» **EXERCISE AIM**
Rewrite every line of the records below, shifting each coordinate in the answers by adding 66 to both its x and y values. Leave the pictures out.

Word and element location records
--- --- ---
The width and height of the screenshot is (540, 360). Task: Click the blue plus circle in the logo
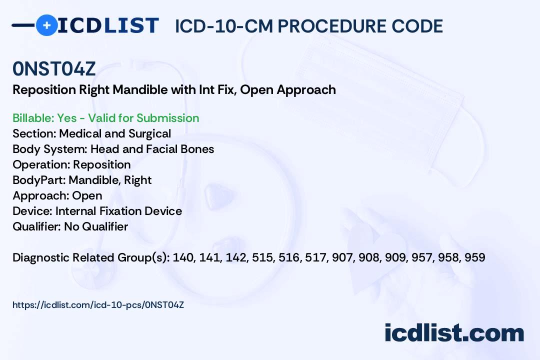(x=46, y=25)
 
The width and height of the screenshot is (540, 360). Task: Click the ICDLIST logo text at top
(x=108, y=26)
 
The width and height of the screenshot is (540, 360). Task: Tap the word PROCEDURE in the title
(x=332, y=26)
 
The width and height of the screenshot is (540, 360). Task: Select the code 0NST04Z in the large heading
(x=54, y=68)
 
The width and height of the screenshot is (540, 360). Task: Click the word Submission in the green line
(x=168, y=118)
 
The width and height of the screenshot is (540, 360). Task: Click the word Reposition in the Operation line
(x=102, y=164)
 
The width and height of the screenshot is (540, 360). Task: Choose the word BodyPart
(x=39, y=180)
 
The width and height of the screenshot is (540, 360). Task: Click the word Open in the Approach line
(x=87, y=196)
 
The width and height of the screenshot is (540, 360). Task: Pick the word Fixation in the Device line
(x=120, y=211)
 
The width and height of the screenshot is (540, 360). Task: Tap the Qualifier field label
(x=37, y=226)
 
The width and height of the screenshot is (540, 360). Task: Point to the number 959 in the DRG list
(x=475, y=258)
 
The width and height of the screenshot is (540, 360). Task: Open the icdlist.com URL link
--- --- ---
» **FULL SOLUTION**
The width and height of the screenshot is (540, 360). Task: Click the blue plus circle in the logo
(x=112, y=91)
 
The width and height of the screenshot is (540, 360). Task: Click the ICDLIST logo text at top
(x=174, y=92)
 
The width and height of the screenshot is (540, 360). Task: Tap the word PROCEDURE in the title
(x=398, y=92)
 
The width and height of the screenshot is (540, 360). Task: Select the code 0NST04Z in the large heading
(x=120, y=134)
 
The width and height of the screenshot is (540, 360). Task: Click the word Submission in the green line
(x=234, y=184)
 
The width and height of the screenshot is (540, 360). Task: Click the word Reposition in the Operation line
(x=168, y=230)
 
The width and height of the screenshot is (540, 360). Task: Choose the word BodyPart
(x=105, y=246)
 
The width and height of the screenshot is (540, 360). Task: Click the word Open in the Approach line
(x=153, y=262)
 
The width and height of the screenshot is (540, 360). Task: Pick the word Fixation in the Device line
(x=186, y=277)
 
The width and height of the screenshot is (540, 360). Task: Tap the Qualifier field label
(x=103, y=292)
 
The width and height of the screenshot is (540, 360). Task: Point to the number 959 in the DRG list
(x=541, y=324)
 
The width and height of the screenshot is (540, 360). Task: Open the icdlist.com URL link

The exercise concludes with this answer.